De ces deux fautes — celle de l'ancêtre maître de la Loi, et celle de l'écrivain coupable d'activités ludiques —, laquelle vient la première ? La promesse solennelle du romancier, s'engageant à laver la famille, la cité, la province, la nation de la souillure originelle ressemble fort à une riposte de celui qui se sait toisé — comme Hester et Pearl dans l'antichambre du gouverneur — par le regard réprobateur des ancêtres. C'est en fait la fiction qui est d'emblée en position d'accusée; d'ailleurs, chacune des préfaces est prétexte à l'autodénigrement.
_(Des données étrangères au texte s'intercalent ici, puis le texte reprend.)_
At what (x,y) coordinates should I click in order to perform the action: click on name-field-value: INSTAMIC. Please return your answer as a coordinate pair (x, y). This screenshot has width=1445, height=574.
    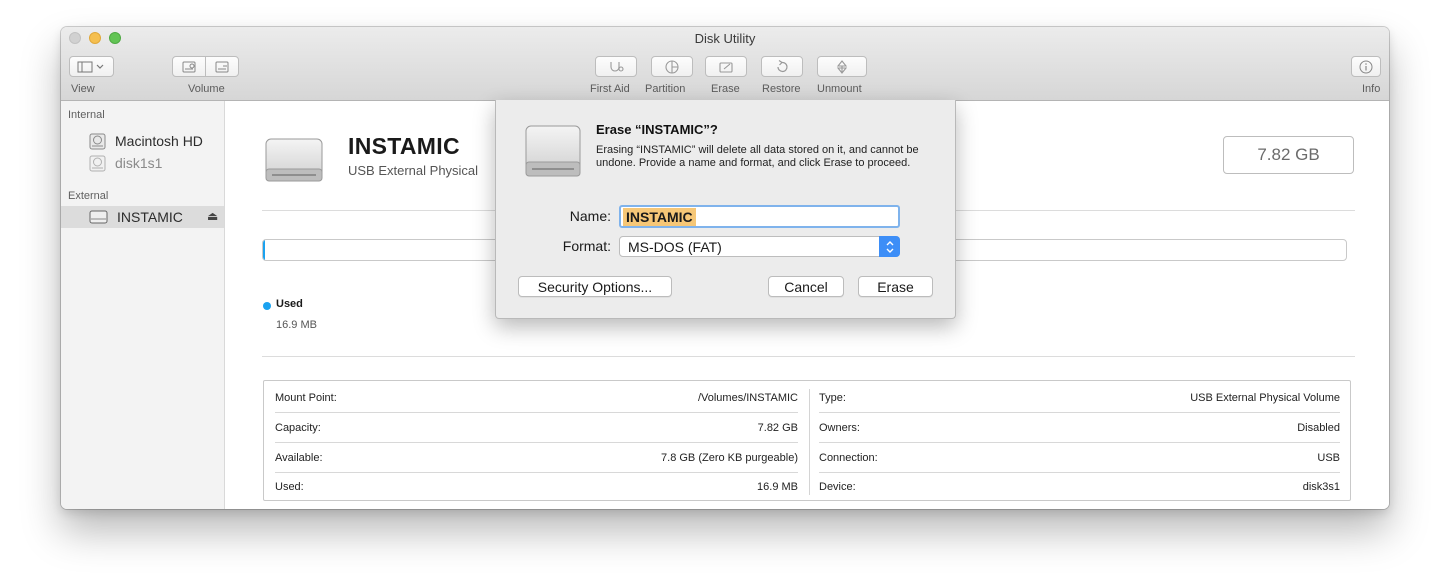
    Looking at the image, I should click on (660, 216).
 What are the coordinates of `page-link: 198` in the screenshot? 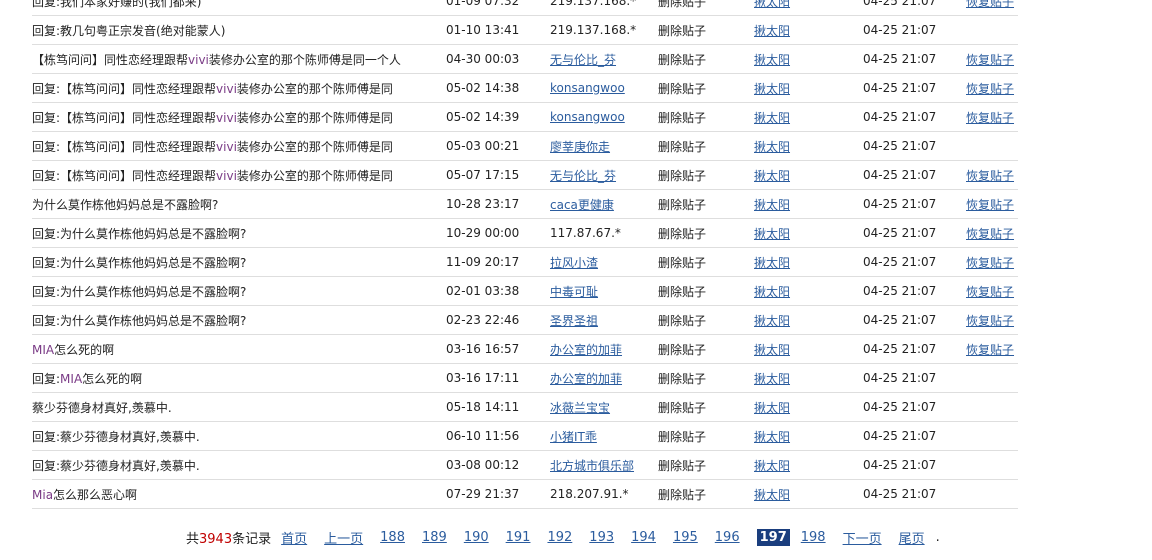 It's located at (814, 538).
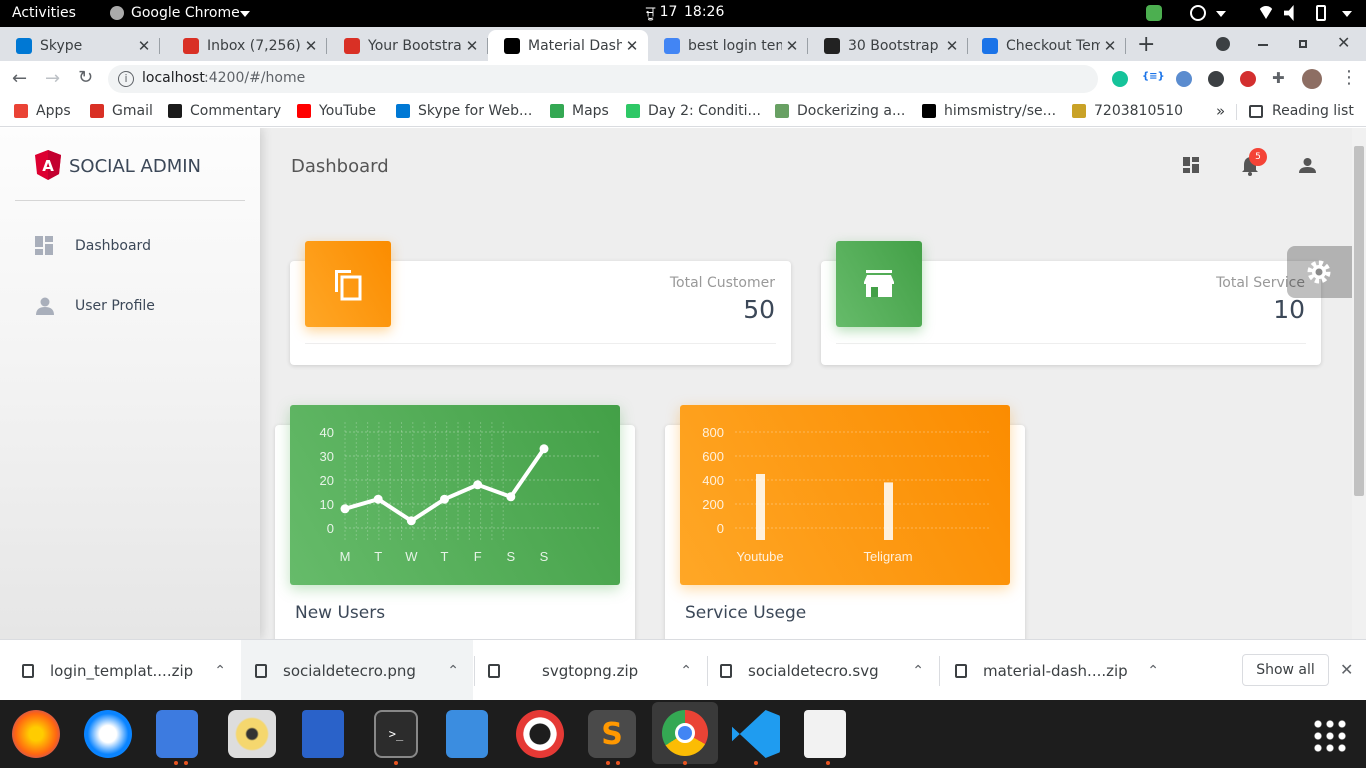 The height and width of the screenshot is (768, 1366). I want to click on sidebar-item-dashboard: Dashboard, so click(93, 246).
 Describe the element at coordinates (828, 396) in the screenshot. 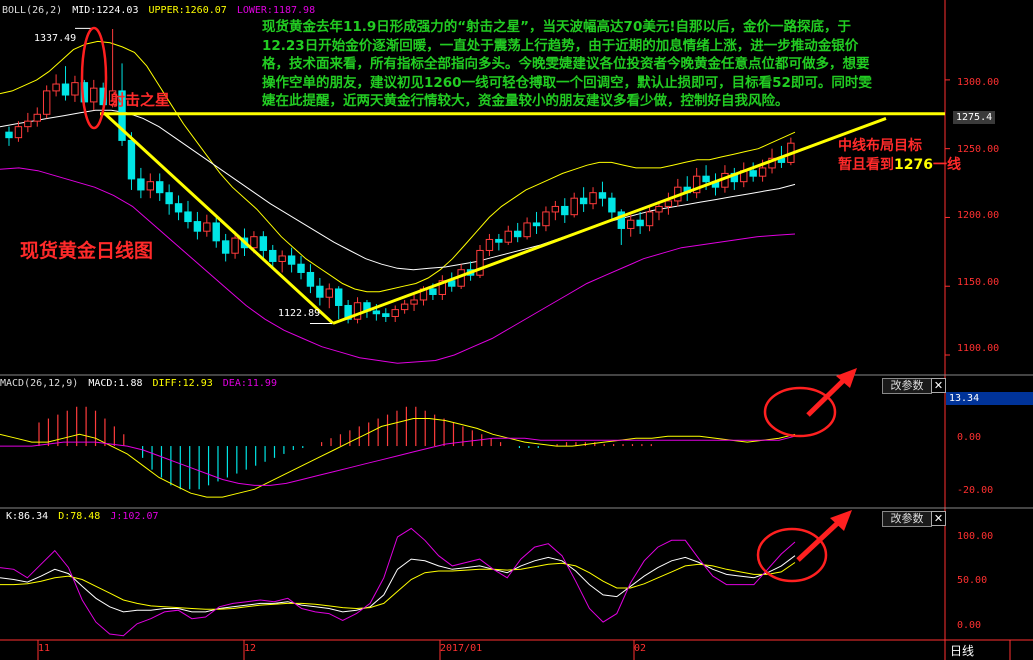

I see `macd-arrow-shaft` at that location.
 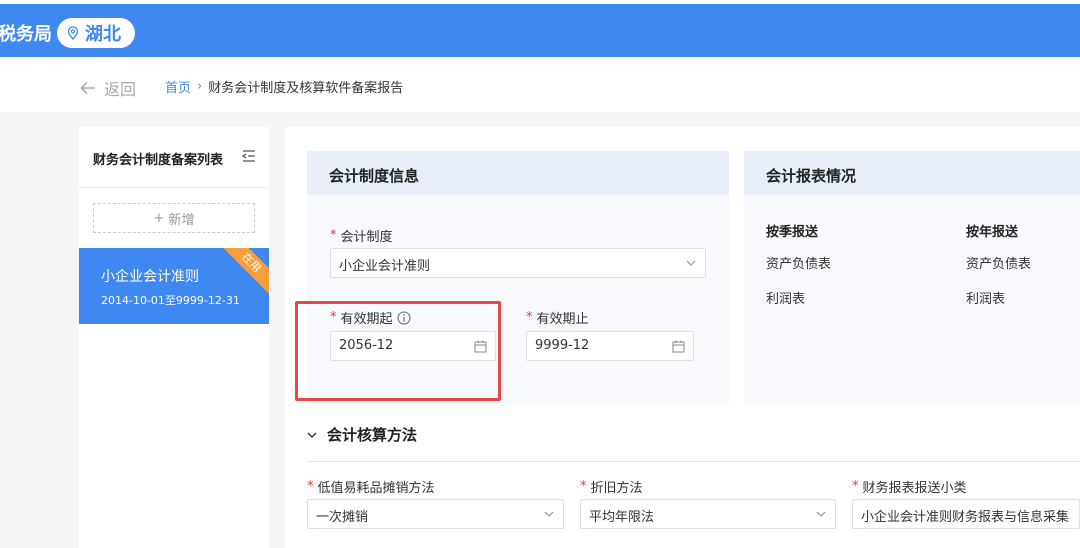 What do you see at coordinates (799, 264) in the screenshot?
I see `quarterly-item: 资产负债表` at bounding box center [799, 264].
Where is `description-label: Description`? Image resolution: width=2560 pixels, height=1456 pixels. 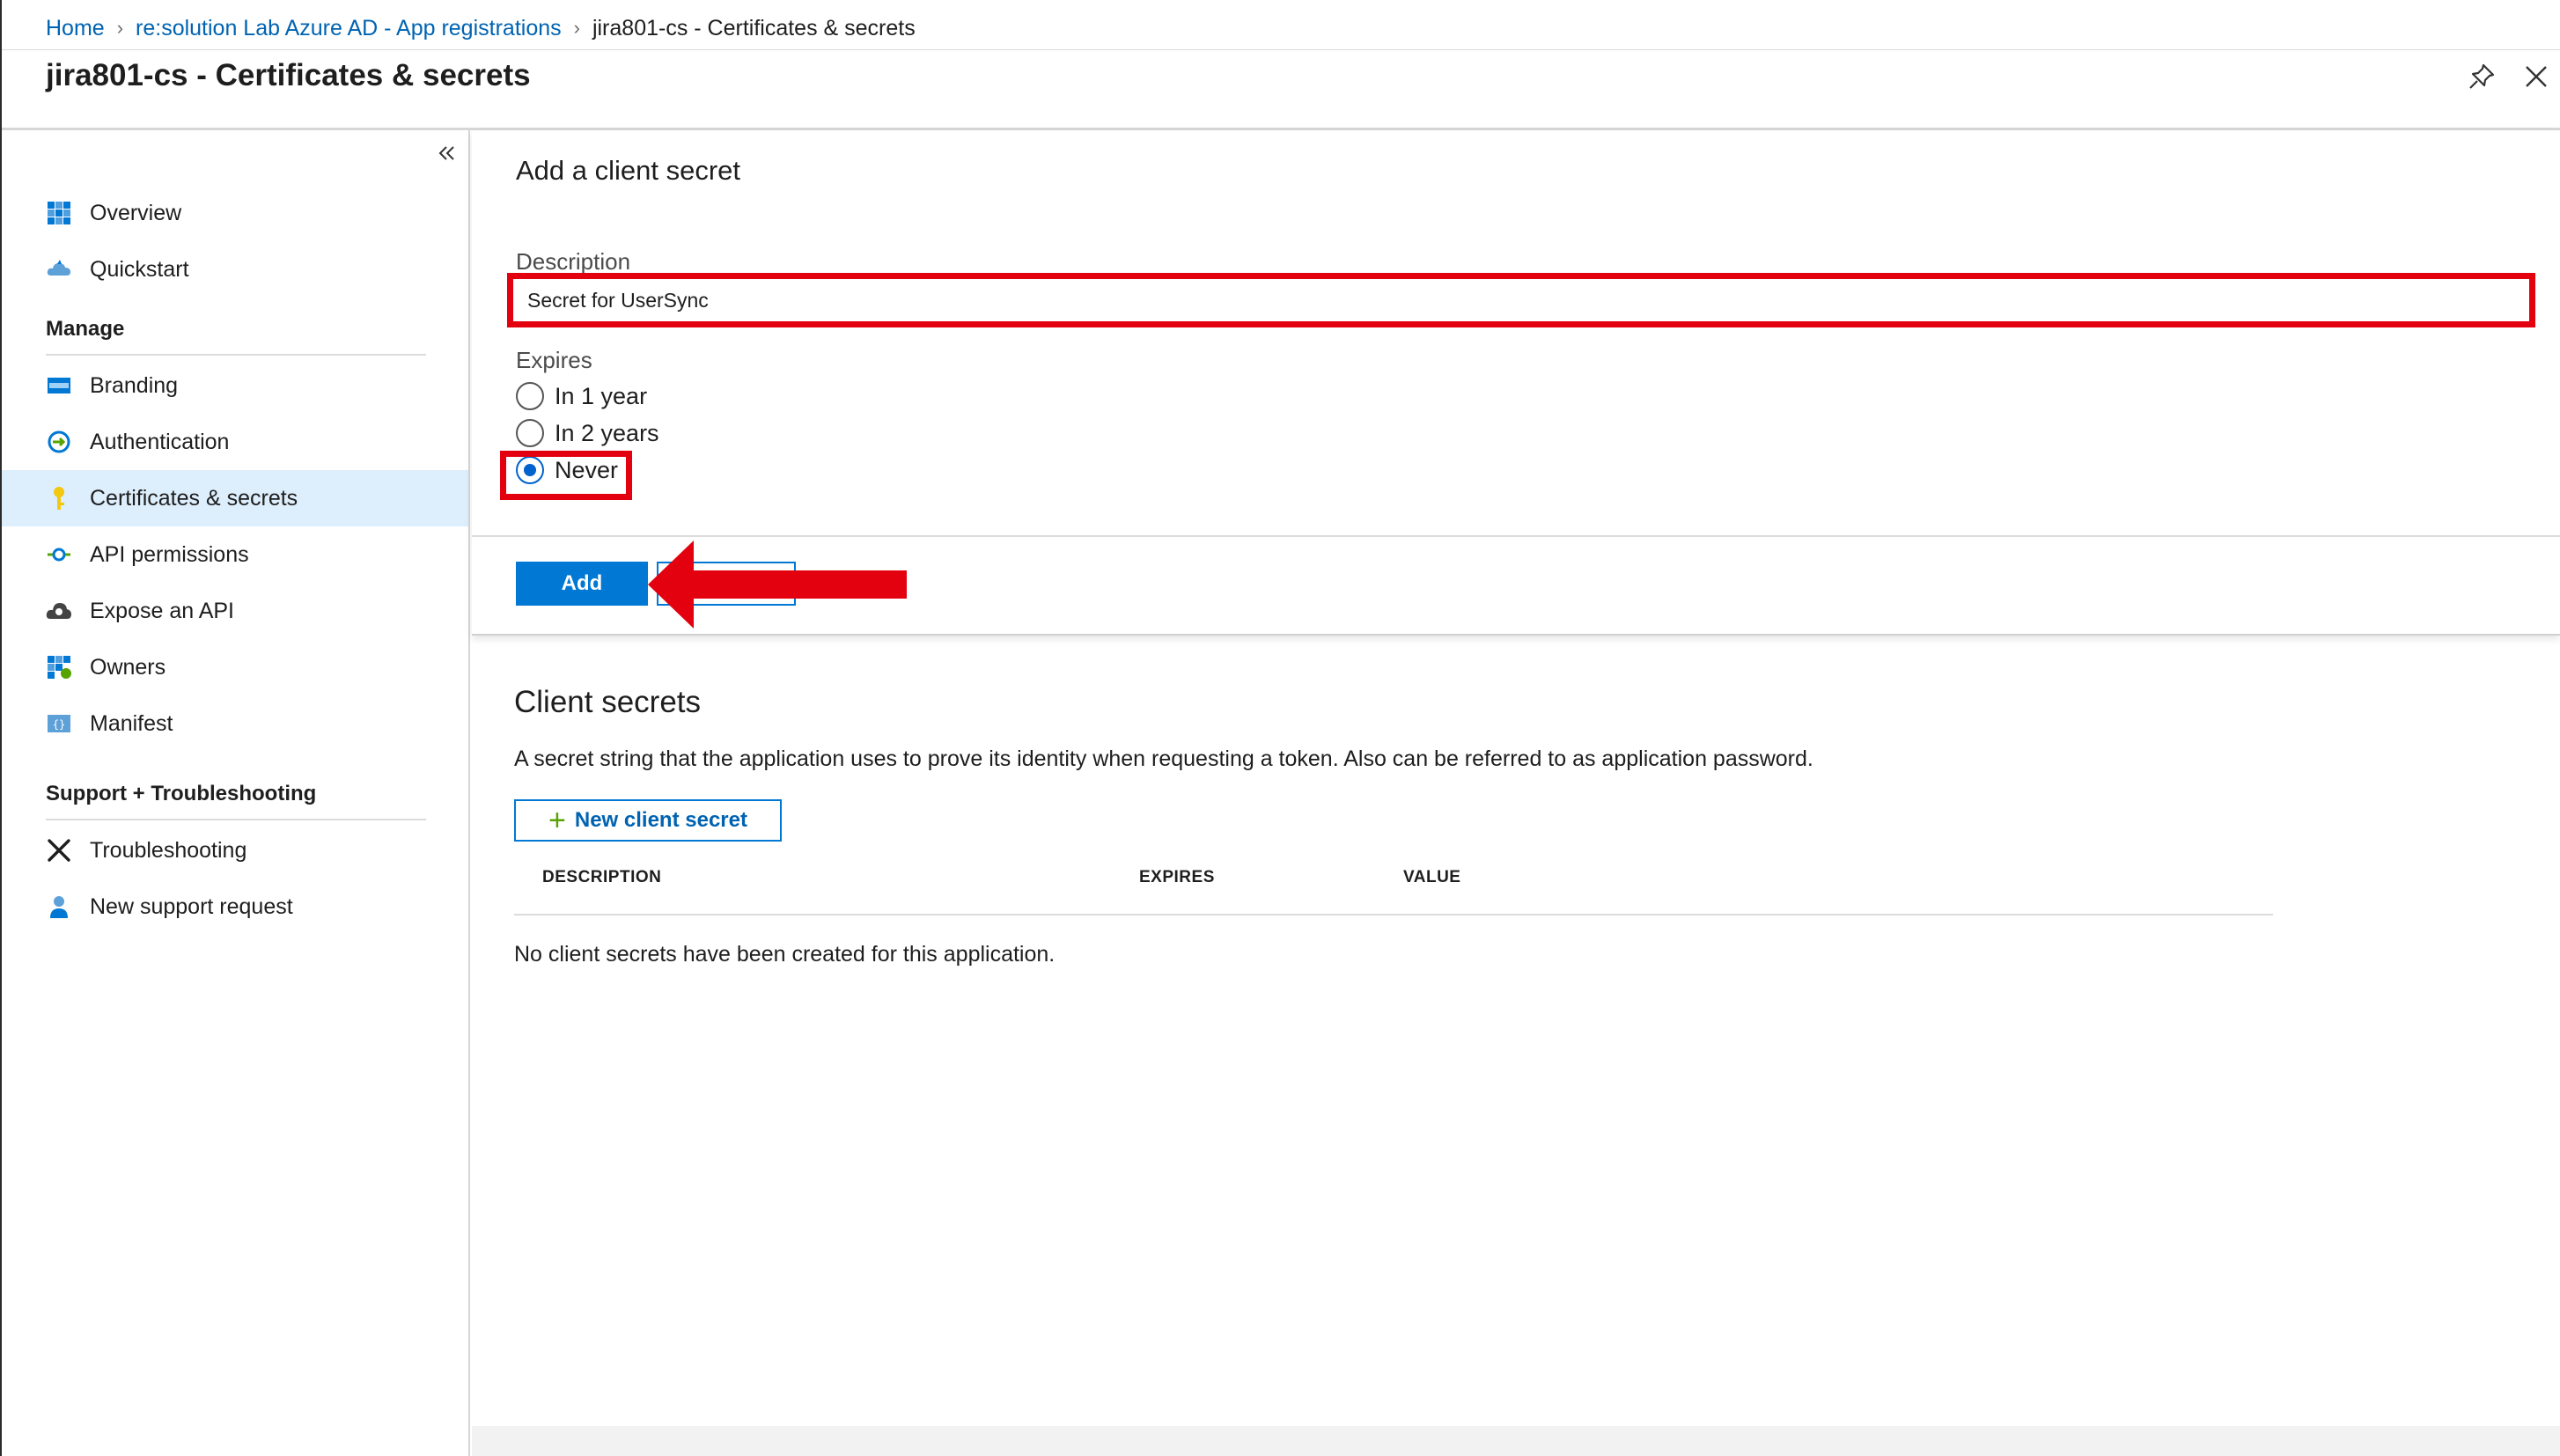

L'un des écrivains dont la dette envers Hawthorne était pourtant la plus lourde, Henry James, a souligné la pâleur et l'évanescence de son univers. Hawthorne lui-mème lui avait en quelque sorte montré la voie, lorsqu'il regrettait, à la fin de La Douane, d'avoir créé dans La Lettre écarlate une "bulle de savon" condamnée à se briser au premier contact avec la réalité. La critique américaine lui a souvent attribué la paternité de ce genre romanesque autochtone, la romance; mais sa propre définition est beaucoup moins ambitieuse: il évoque dans La Douane "un territoire neutre, quelque part entre le monde réel et le monde féerique, où le réel et l'imaginaire peuvent se rencontrer". Seuls des antagonistes ont besoin d'un terrain neutre pour entrer en contact: preuve que chez Hawthorne, la création littéraire est encore une activité illicite.
Nathaniel Hawthorne est mort à Plymouth (New Hampshire, Etats-Unis) le 10 avril 1864, à l'âge de 59 ans.